US Lead in Quantum Computing 'Under Siege,' Says White House Cyber Adviser


The nation needs a workforce that can pursue quantum computing.

The United States needs to invest more in quantum computing, a White House assistant director said Tuesday.

While the federal government has been funding quantum research for decades—quantum refers to a computing paradigm that relies on particles known as qubits instead of the traditional ones and zeros in classical computing—its global leadership position is "certainly under siege," Tim Polk, assistant director of cybersecurity within the Office of Science and Technology Policy, said during an event in Washington.

"There are significant quantum programs in Canada, in the U.K., in the Netherlands, the [European Union], China," Polk said at an event hosted by the Information Technology and Innovation Foundation. "They don’t have the depth, the foundation, that the U.S. has from its long, long interest in quantum. But those programs are definitely going to pose a challenge to us and that’s really important to us ... we believe [quantum] will be the foundation for so much economic development as well."

» Get the best federal technology news and ideas delivered right to your inbox. Sign up here.

At OSTP, Polk has overseen the National Strategic Computing Initiative, an effort to promote research in high-performance computing, and a quantum research interagency working group.

Quantum computing could lead to advances in physics and material science, Polk explained.

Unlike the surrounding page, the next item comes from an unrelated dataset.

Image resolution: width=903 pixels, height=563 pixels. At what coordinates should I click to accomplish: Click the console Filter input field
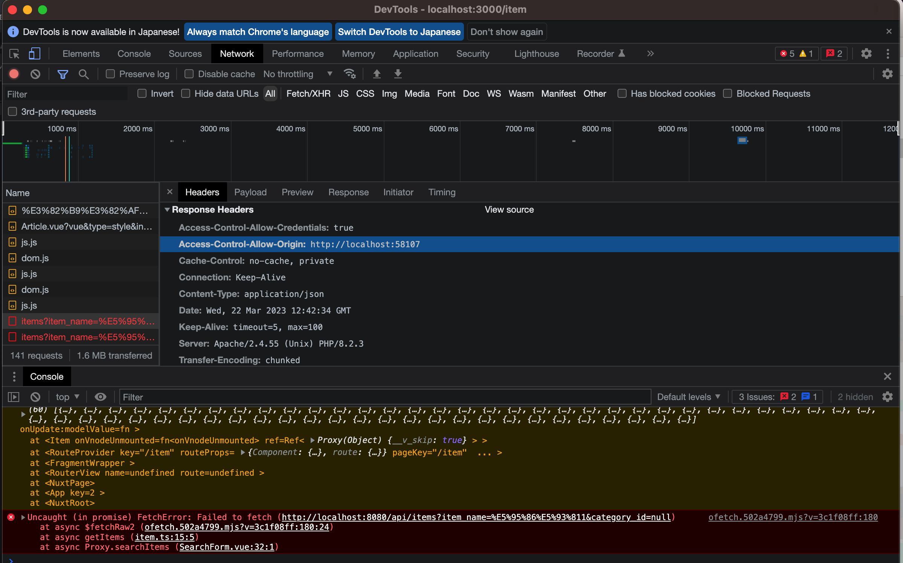384,397
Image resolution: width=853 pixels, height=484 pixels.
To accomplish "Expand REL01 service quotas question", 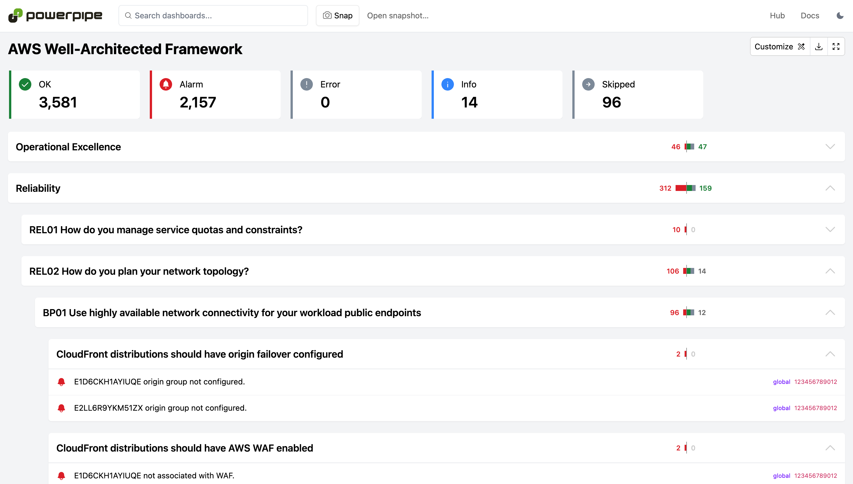I will coord(830,230).
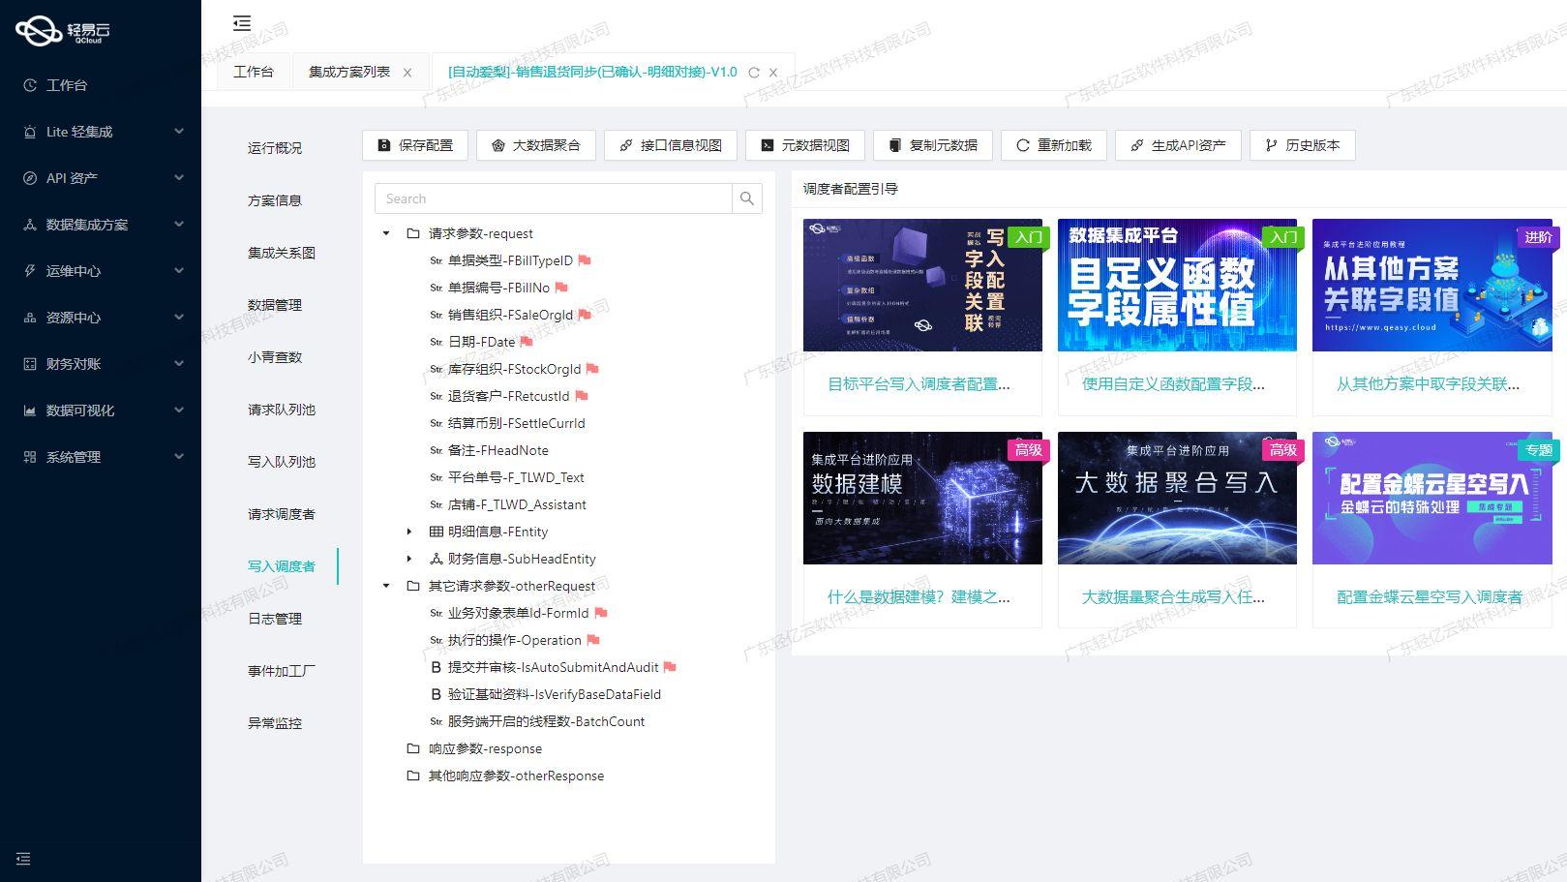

In time, he said, quantum algorithms could help solve "long-standing challenges with low-temperature nitrogen fixation and actually give us back 10 percent of the world’s natural gas supply that we currently spend to make fertilizer."

But the nation's quantum physicists often complain they're not able to get computer scientists to really pursue quantum computing, often because they don't have access to today's simulators, which may be prohibitively expensive to access, Polk said.

To really advance quantum, “we’re going to need to be able to build small quantum devices that are off the shelf, commercially available, and that we can actually use not in the lab but actually in real life," he said.

And building a workforce technologically savvy enough to research quantum is another challenge, he added.

"It really doesn’t help us to have a quantum computer if no one knows how to program it," Polk said.